Posted by D. Sherman [24.32.202.83] on Saturday, January 23, 2010 at 17:37:14 :

In Reply to: Re: posted by Dave In Yakima [216.88.201.134] on Saturday, January 23, 2010 at 17:09:12 :

I like old sh.t. Especially old sh.t loaded with toxic substances like asbestos that will terrify the people who have to "clean up" my shop after I'm dead.

I don't know anything about antiques. I know that all the cool sh.t I've ever seen in antique stores is thought very highly of by the guy who's ostensibly selling it, but it's still there years later. I'm pretty sure most "antique stores" don't actually sell things and like my Italian uncle's "restaurant supply business" just exist to launder money from other criminal enterprises. When somebody's trying to sell me something and they say "I saw one just like it in an antique store for $XXX.", I assure them that their thing is indeed wonderful and nod and smile and walk away. Antique dealers seem to thrive on stories of people who got some incredible thing for next to nothing, recognized it's value, and sold it for a king's ransom. This is what they live for.

Somewhere in the world, there is undoubtedly a man who does nothing but collect antique water heaters. Perhaps he's the heir to a plumbing fortune and he still lives with his antediluvian mother. Your water heater is the one model that he needs to complete his collection and there's no price he wouldn't pay to have it. When he sees your water heater, he'll react like normal men do in the presence of a naked and willing woman. All you have to do is find that guy.

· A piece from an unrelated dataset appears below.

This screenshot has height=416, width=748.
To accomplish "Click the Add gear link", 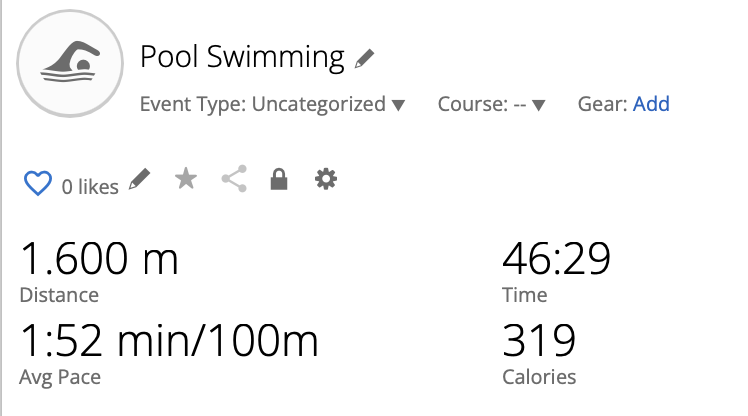I will tap(651, 104).
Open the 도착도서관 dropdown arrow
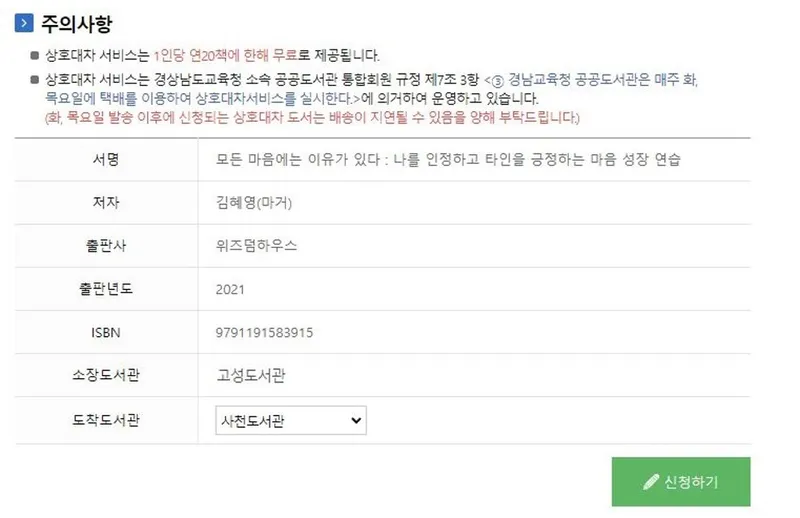The image size is (800, 518). [356, 421]
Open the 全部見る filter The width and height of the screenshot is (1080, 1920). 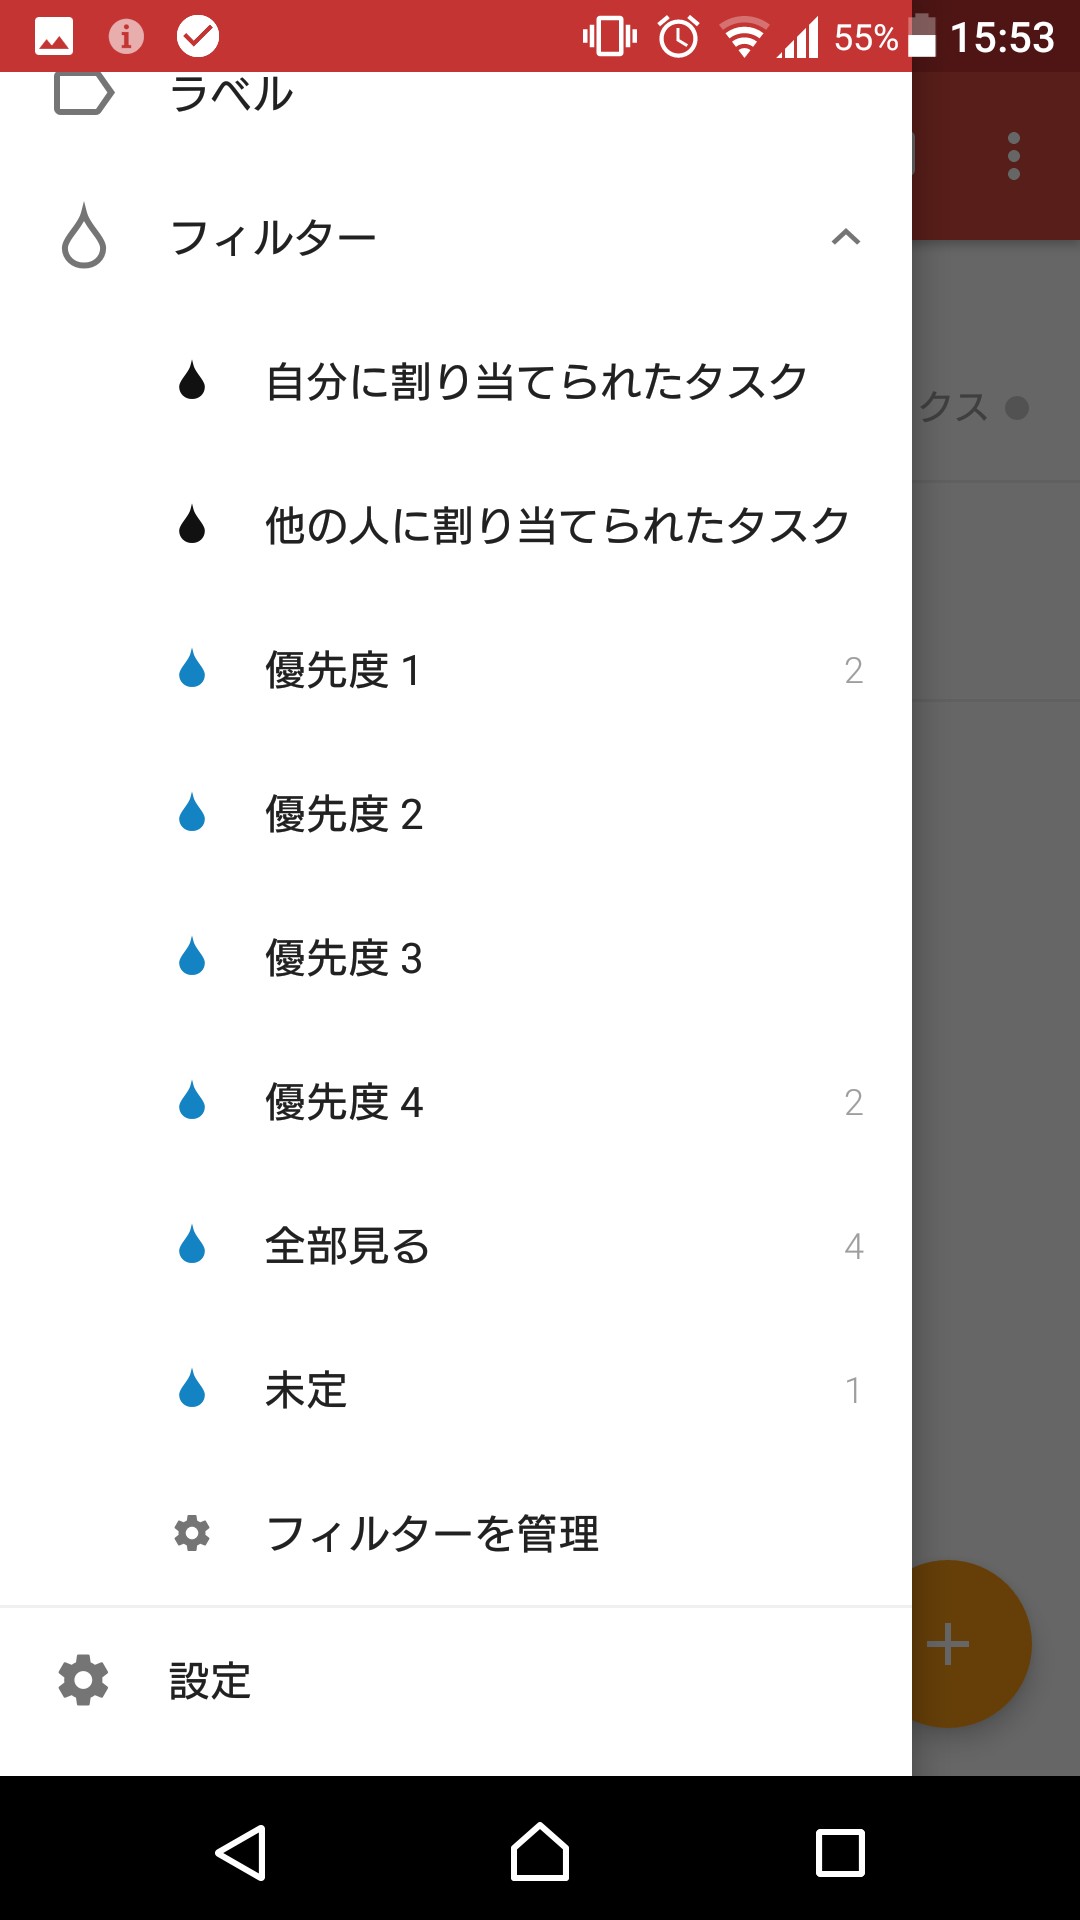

Scrap-wise, I suppose you could guestimate what the bare tank weighs and call a reputable big-city scrap yard like Tacoma Metals (TMI) and ask them, assuming it is monel, what they're currently paying for that alloy. TMI actually has one of those hand-held nuclear radiation based ana-lyzers that will tell you instantly what percentage of what metals are in it, and if it's a common alloy like 316 stainless it'll identify it by name. Scrap yards generally require that water heaters be stripped before they'll accept them, or at least before they'll pay for them. They don't want to pay for plastic and fiberglass. With the asbestos, you'd obviously want to make that go quietly away somehow, maybe into the dumpster of your nearest Wal*Mart.

If it actually works when you apply electricity to it, that's even cooler in my opinion, though I don't suppose anyone else would be impressed to know that the water coming out of their shower was heated in a 60 year old US-made monel tank wrapped in genuine Canadian asbestos. By the way, is there some particular number that pops into your mind when you think "the cash"?